- About this exercise:
The answer must consist of every line from the data that holds "will".

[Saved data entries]

:::::

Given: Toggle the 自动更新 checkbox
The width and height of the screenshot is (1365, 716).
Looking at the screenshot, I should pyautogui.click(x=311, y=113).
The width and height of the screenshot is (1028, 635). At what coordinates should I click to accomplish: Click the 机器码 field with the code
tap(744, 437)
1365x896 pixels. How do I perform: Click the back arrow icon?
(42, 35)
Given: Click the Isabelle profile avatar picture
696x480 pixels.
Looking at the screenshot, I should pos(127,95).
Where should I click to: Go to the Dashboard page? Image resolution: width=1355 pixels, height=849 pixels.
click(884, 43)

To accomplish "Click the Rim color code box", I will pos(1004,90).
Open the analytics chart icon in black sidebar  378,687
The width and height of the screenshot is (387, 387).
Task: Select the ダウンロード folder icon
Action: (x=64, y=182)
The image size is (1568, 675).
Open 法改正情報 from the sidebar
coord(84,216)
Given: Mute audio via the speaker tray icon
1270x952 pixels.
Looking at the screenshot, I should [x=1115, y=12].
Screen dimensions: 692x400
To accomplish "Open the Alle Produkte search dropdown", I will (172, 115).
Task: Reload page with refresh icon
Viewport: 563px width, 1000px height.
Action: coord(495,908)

:::::

- Response:
To accomplish "Click the Rim color code box", I will pos(1004,90).
To accomplish "Open the Alle Produkte search dropdown", I will (172, 115).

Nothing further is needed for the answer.